Prompt
Can you format everything from the row containing "You are a GUI" down to the end of the rows as a Markdown table with the columns Num and Line, numbering each line, skipping blank lines and leaving out the pictures?
╭──
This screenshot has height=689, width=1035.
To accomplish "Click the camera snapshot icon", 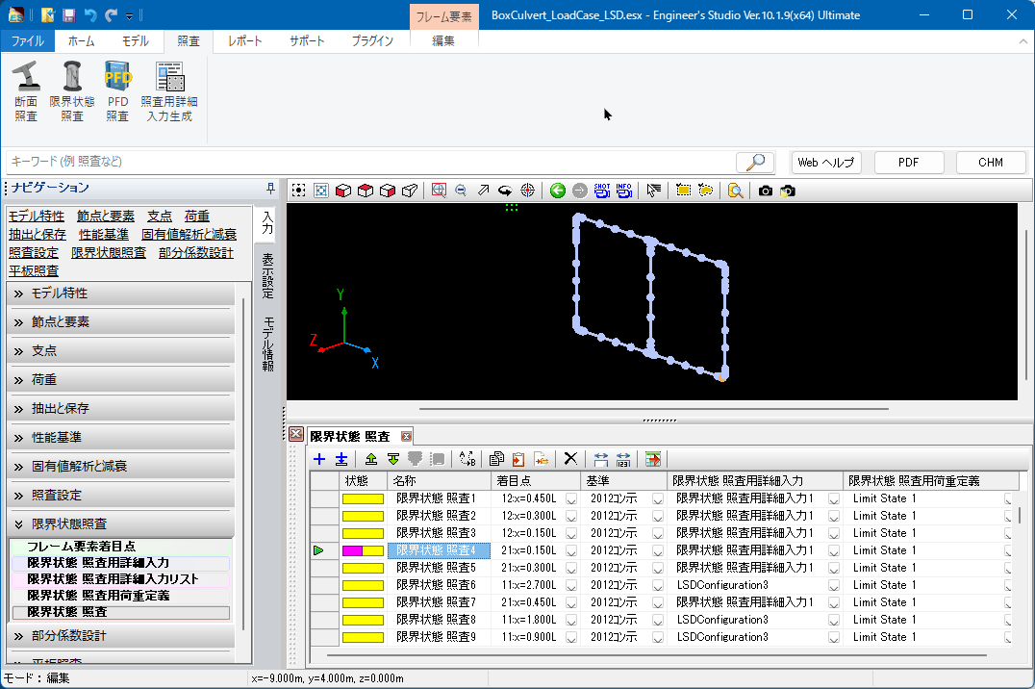I will 766,191.
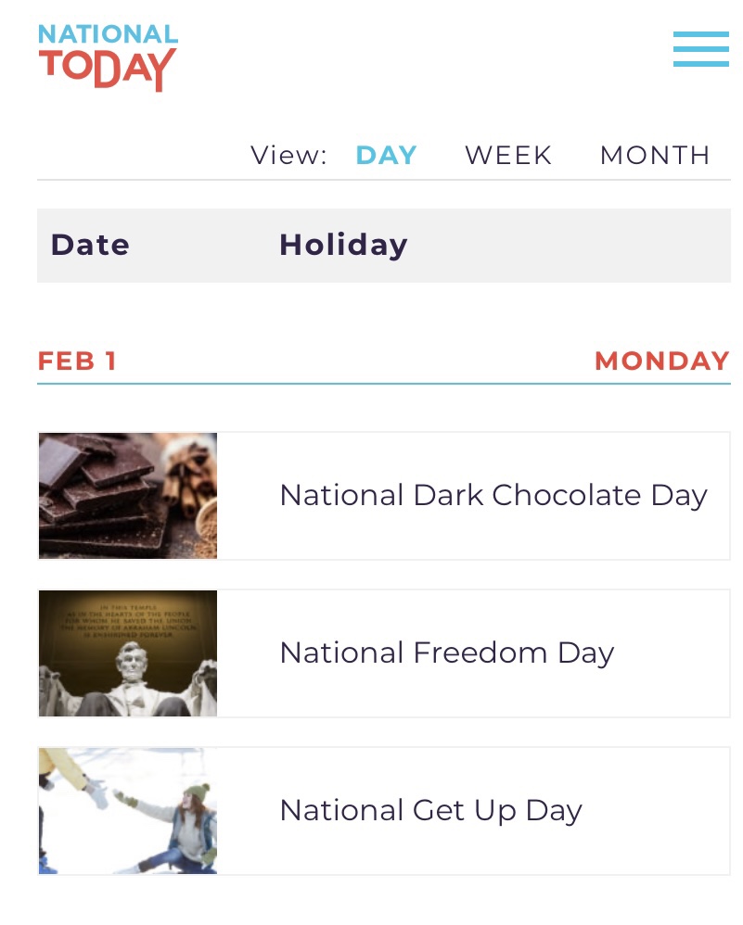Screen dimensions: 743x925
Task: Open the hamburger menu
Action: (700, 49)
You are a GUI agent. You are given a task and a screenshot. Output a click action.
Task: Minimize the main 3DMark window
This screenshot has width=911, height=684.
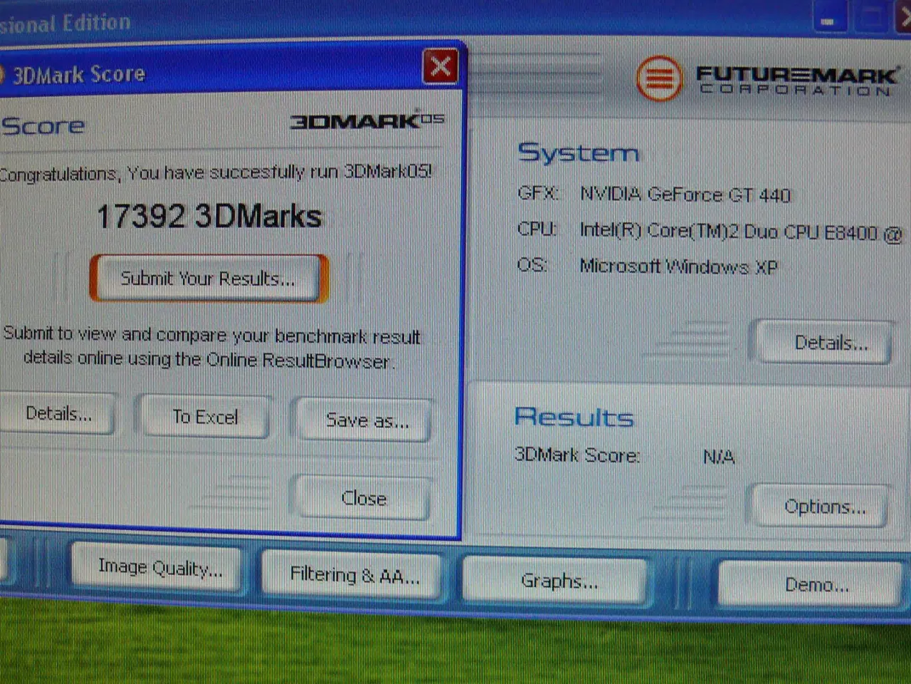tap(828, 20)
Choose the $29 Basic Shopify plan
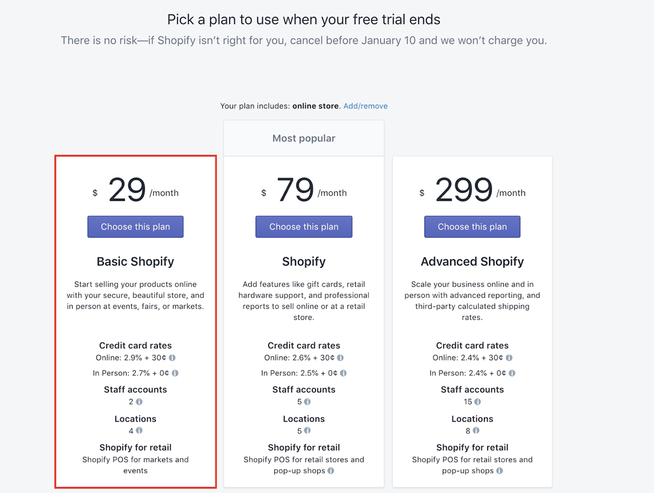The width and height of the screenshot is (654, 493). click(x=135, y=227)
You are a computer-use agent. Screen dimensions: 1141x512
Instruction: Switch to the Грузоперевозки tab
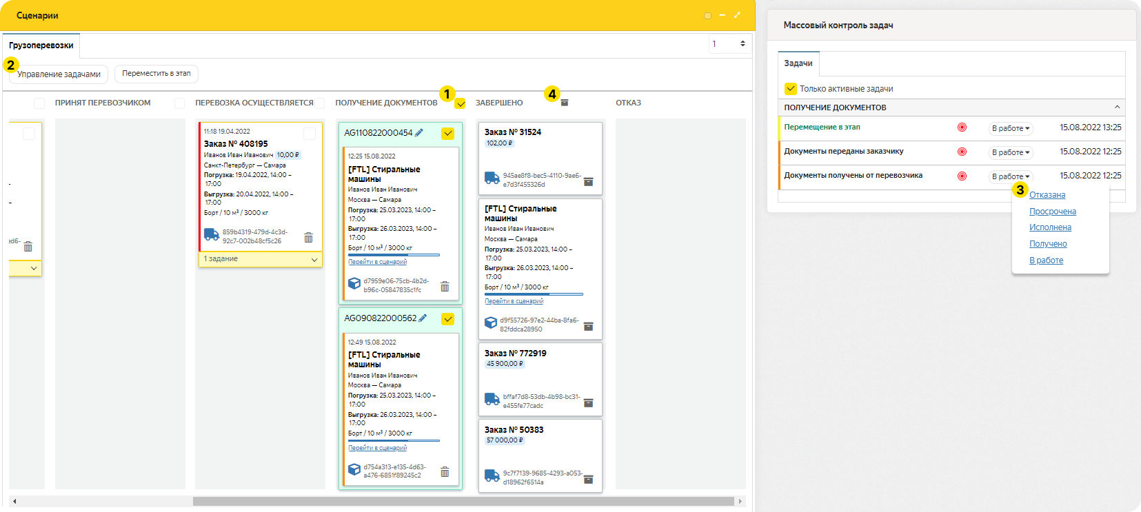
╰──
Reply
| Num | Line |
|---|---|
| 1 | You are a GUI agent. You are given a task and a screenshot. Output a click action. |
| 2 | Task: Minimize the main 3DMark window |
| 3 | This screenshot has width=911, height=684. |
| 4 | tap(828, 20) |
| 5 | Choose the $29 Basic Shopify plan |
| 6 | The width and height of the screenshot is (654, 493). click(x=135, y=227) |
| 7 | You are a computer-use agent. Screen dimensions: 1141x512 |
| 8 | Instruction: Switch to the Грузоперевозки tab |